Им нужен был чай да немного тепла; одежка сносилась, обувка текла: погрелись, пошли, — только вьюга мела, — что вышло, то вышло, такие дела. Прокладчик и женщина, двое бедняг, по рыхлому снегу брели кое-как, по мерзлым лесам, из оврага в овраг, теряя тряпье меж кустов и коряг. Куда тут податься, — такие дела, — свалились, раздеты почти догола, к ним холод сквозь ноги вливался в тела, и гулом была переполнена мгла. Но женщина все же кричала взахлеб, под утро впадая в последний озноб, мужчина разбил ей булыжником лоб, вспорол себе вены и рухнул в сугроб. Однажды крестьянин заехал туда, где этих бедняг доконала беда: глядишь, до весны сберегли б холода кровавые раны под коркою льда.
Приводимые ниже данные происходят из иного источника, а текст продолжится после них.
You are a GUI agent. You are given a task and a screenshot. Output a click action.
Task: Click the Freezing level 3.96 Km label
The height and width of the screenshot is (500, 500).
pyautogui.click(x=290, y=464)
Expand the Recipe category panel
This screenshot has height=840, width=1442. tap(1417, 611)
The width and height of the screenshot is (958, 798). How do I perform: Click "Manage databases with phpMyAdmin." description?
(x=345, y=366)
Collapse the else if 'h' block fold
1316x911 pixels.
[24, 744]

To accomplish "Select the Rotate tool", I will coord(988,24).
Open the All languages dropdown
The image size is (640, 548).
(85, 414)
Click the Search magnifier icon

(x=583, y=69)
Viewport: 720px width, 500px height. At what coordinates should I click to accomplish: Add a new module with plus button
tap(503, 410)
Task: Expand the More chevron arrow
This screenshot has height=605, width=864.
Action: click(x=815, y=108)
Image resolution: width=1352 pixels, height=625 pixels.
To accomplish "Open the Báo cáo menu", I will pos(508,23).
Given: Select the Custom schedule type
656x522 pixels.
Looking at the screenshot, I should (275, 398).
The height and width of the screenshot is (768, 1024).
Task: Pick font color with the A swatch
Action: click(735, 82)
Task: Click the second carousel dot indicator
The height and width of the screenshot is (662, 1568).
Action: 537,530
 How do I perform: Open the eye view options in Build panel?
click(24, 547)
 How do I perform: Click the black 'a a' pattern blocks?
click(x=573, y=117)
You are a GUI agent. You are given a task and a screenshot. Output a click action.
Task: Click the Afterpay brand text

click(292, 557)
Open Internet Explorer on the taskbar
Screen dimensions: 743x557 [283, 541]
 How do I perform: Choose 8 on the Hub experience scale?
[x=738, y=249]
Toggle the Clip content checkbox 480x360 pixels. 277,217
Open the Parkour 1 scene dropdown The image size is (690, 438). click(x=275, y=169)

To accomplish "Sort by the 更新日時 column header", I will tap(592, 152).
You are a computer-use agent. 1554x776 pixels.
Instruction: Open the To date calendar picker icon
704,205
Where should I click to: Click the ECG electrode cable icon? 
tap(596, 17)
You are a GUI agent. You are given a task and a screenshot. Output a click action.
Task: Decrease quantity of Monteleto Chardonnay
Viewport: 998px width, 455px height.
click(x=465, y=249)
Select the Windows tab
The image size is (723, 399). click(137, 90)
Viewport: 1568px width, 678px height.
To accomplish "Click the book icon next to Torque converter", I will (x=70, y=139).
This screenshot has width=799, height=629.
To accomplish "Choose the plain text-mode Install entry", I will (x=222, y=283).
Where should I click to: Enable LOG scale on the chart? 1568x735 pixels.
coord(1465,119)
Для тех, кто не споет о себе

Нет бы — о вине петь в охотку мне, о листве, о ветре, о судьбе; только песнь мою я о тех пою, кто вовек не спел бы о себе. Про вихор мальца, про клюку слепца, про шарманку в сквере за углом, про бубновый туз, про чужой картуз, про гниющий в гипсе перелом. Гневу моему не уйти во тьму, с вами говорю начистоту: в самый поздний час думаю о вас, кровь клокочет у меня во рту. Петь наедине с вами дайте мне, чтобы, сердце песне приоткрыв, вам постичь на миг этот вечный крик, а быть может — и его мотив.

Ромашка

Где, как клинья, лезут в поле тупиковые пути, из бугра да из овражка знай растет себе ромашка, ей плевать, на чем расти. Проползают паровозы, травы копотью черня; но ромашке — лишь бы лето, искры гаснут рядом где-то, ей ущерба не чиня. Если ты по мне скучаешь, то под вечер не тужи: в самом первом, легком мраке приходи за буераки, за пути, за гаражи. Миновав забор щербатый, ты придешь ко мне сюда: здесь откроется для взоров зелень дальних семафоров да еще вверху — звезда. Ты прильнешь ко мне так тихо, станет виться мошкара. Ах, как сладко, ах, как тяжко, пахнешь ты во тьме, ромашка, — и тебя сорвать пора.

Песня у костра в саду

Сложим костер, не обойдешься, понятно, без помощи грабель; стебель остер, каждый сухой, — берегись ощетиненных сабель. Фрукты собраны, сад подготовлен к зиме, все отводки в теплице сидят, как в тюрьме, всё, что надо, подрезано, вскопано, сложено в штабель. Жар у костра! Не обожгись да пожар не устрой ненароком. Завтра с утра бросим хозяина греться в дому одиноком: пусть на рынок таскает свой лук до весны, мы же в город податься до дома должны, — всё в дыму, и листва, облетев, шелестит над потоком. Ну, подтяни ту же, что прежде, — иль вовсе не стало задора? Гаснут огни, стручья полопались, жухнут вьюнки у забора. Время взять у хозяина полный расчет, ибо холод уже над полями течет, наступает зима, и по новой споется не скоро.